WORK REQUEST:
Report, in full, each line of the material below in which the string "computer" occurs.

--- DATA FOR ANALYSIS Enclosed Below ---

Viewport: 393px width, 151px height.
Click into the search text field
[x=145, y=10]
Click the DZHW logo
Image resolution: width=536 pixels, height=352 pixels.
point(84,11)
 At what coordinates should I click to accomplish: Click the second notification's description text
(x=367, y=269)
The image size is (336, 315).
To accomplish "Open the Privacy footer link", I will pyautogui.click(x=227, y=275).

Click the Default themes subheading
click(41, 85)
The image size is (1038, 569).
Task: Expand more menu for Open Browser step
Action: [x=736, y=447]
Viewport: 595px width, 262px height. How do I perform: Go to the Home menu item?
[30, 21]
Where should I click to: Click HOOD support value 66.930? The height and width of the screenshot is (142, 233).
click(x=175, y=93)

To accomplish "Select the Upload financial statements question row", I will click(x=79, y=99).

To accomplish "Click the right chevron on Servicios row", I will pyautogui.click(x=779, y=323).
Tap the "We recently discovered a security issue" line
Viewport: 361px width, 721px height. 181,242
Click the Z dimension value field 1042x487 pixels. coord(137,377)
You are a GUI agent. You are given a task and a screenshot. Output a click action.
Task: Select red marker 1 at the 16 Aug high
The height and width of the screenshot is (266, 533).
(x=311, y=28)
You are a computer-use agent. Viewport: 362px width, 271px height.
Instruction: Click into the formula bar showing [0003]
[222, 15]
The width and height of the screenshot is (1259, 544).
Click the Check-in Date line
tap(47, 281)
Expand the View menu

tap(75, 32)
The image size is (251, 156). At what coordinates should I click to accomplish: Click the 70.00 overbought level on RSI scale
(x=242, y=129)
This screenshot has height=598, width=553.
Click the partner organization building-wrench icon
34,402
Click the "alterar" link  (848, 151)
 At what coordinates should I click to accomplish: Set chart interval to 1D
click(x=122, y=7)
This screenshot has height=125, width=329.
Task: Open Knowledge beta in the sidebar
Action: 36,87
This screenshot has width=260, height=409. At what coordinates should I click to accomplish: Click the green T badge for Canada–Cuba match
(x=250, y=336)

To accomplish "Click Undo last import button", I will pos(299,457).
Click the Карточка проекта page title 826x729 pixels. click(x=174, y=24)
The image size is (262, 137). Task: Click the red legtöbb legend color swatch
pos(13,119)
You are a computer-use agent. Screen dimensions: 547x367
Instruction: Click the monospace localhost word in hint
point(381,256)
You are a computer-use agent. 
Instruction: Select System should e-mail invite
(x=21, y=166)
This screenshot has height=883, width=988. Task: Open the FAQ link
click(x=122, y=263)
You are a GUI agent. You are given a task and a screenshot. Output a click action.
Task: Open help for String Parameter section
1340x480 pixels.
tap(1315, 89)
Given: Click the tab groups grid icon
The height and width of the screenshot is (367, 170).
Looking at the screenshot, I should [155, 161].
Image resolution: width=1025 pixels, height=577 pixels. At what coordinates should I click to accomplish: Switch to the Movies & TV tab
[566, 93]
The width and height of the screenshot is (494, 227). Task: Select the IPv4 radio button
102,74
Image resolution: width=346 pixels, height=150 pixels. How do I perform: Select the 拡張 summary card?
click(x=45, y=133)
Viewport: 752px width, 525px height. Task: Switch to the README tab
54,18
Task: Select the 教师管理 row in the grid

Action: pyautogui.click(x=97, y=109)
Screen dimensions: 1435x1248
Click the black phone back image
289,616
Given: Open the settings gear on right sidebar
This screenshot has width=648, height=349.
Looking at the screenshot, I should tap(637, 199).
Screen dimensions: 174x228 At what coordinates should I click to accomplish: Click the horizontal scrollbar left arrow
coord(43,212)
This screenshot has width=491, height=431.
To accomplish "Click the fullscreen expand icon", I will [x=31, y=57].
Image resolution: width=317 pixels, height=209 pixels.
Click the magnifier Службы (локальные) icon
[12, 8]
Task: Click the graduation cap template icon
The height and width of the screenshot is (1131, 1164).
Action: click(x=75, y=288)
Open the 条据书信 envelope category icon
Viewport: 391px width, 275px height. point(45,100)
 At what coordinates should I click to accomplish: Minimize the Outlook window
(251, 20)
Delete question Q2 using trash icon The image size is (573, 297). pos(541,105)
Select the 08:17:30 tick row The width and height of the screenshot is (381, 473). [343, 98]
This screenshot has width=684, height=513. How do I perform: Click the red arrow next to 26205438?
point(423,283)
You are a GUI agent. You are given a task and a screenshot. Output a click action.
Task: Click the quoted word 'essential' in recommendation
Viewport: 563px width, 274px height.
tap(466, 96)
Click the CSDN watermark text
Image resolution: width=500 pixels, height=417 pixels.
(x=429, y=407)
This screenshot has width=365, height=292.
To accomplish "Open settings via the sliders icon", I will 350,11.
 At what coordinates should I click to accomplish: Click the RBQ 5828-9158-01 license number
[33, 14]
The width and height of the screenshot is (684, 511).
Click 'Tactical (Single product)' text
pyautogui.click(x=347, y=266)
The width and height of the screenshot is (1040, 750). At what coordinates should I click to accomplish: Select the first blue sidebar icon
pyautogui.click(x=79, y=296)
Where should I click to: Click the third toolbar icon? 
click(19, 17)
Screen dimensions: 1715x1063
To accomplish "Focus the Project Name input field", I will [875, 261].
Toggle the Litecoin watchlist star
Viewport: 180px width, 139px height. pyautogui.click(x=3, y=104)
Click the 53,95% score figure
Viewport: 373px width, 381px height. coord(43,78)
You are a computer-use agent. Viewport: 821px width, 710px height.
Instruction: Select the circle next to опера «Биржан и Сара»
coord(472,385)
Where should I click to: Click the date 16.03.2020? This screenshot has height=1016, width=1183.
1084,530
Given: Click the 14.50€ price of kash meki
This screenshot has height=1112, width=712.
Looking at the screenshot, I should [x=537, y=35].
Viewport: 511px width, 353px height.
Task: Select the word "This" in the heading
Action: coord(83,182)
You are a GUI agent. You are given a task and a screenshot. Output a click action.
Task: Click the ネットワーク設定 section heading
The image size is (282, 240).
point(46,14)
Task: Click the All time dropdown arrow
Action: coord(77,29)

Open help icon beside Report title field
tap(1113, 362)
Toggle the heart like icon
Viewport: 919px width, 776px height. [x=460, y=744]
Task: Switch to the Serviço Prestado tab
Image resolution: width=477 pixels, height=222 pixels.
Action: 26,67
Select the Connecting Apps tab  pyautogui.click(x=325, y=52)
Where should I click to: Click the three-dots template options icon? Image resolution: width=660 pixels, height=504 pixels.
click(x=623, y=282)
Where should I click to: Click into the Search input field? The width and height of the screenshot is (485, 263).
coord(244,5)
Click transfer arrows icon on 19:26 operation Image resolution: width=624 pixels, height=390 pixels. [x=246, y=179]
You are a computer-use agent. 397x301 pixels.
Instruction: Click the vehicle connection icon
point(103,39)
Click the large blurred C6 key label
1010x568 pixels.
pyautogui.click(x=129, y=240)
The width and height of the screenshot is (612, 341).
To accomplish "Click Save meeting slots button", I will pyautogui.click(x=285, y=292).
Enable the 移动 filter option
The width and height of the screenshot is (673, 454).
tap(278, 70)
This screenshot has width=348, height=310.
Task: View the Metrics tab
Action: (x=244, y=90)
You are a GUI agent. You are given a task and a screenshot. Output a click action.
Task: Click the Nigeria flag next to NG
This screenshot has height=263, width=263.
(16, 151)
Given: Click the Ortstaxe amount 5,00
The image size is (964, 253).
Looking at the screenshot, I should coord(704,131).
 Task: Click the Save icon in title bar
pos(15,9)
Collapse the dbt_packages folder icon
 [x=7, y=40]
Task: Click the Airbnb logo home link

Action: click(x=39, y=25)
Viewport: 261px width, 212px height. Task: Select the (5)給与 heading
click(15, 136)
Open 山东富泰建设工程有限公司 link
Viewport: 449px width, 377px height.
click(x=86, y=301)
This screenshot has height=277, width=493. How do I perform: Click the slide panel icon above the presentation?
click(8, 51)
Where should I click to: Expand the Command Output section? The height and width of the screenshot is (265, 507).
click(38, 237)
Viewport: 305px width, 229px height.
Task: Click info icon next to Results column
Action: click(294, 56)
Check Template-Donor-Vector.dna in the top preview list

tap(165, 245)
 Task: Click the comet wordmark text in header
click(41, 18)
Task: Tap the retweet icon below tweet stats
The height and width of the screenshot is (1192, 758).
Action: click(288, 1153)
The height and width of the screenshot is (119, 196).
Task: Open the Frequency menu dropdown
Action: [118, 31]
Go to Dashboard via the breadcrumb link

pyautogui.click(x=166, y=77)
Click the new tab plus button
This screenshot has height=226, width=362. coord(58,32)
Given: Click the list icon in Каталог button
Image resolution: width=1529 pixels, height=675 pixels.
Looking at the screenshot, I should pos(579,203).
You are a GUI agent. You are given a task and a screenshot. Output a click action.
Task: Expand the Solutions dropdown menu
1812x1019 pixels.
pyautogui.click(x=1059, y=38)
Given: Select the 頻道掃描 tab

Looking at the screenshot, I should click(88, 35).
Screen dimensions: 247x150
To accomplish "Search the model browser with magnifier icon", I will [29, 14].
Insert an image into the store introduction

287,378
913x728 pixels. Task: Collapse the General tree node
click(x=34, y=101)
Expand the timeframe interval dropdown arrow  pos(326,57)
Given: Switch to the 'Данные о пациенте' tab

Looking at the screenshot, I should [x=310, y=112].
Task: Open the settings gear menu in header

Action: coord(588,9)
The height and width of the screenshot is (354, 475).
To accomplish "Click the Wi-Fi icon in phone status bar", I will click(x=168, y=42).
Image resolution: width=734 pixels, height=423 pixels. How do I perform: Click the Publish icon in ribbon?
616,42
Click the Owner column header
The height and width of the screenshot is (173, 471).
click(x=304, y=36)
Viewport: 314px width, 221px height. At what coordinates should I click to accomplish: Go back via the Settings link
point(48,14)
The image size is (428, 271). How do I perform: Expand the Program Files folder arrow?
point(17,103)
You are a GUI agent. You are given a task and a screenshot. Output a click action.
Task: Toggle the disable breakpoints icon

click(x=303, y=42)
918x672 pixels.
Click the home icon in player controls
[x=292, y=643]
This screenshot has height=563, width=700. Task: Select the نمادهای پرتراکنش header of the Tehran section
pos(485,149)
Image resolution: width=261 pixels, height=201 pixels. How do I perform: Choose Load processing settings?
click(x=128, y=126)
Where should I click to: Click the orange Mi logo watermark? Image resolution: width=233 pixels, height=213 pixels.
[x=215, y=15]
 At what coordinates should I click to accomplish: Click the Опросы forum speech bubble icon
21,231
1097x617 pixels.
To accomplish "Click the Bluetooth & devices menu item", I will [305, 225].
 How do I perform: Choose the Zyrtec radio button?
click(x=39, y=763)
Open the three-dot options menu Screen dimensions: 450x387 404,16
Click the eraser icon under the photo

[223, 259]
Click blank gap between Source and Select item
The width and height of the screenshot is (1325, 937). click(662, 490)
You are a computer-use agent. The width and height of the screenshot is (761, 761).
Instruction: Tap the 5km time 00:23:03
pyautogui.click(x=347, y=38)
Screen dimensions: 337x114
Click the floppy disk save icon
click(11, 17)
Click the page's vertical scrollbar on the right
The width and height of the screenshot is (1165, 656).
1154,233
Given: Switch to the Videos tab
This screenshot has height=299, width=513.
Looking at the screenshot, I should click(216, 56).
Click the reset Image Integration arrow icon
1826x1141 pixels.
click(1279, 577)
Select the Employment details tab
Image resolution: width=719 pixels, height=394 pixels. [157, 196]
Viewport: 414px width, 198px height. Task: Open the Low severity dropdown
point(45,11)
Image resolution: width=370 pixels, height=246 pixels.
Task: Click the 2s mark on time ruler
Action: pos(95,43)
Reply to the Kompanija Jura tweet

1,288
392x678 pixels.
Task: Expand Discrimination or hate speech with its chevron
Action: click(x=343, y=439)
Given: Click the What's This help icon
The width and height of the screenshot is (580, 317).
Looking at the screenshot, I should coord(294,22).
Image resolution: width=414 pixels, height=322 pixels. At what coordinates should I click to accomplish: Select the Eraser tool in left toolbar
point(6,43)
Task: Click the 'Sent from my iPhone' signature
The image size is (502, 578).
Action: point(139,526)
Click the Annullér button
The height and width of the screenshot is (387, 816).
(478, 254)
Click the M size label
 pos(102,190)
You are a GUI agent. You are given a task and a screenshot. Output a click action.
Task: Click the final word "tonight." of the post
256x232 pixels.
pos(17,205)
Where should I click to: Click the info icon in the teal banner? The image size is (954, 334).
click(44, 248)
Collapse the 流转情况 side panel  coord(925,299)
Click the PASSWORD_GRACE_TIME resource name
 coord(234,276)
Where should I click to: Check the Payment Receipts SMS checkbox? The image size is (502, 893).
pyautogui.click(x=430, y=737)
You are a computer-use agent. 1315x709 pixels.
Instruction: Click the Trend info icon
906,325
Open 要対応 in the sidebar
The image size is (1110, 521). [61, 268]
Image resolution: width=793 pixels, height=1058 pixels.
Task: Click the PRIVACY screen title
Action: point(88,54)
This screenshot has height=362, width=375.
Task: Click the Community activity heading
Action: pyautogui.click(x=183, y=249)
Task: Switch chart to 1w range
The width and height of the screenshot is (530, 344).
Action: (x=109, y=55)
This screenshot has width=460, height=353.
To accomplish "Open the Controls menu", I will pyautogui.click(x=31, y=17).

--- End of Enclosed DATA FOR ANALYSIS ---

SOLUTION TO THE EXERCISE:
You are a computer-use agent. Viewport: 362px width, 271px height.
You are a computer-use agent. Screen dimensions: 547x367
You are a computer-use agent. 
You are a computer-use agent. Viewport: 821px width, 710px height.
You are a computer-use agent. 397x301 pixels.
You are a computer-use agent. The width and height of the screenshot is (761, 761).
You are a computer-use agent. 1315x709 pixels.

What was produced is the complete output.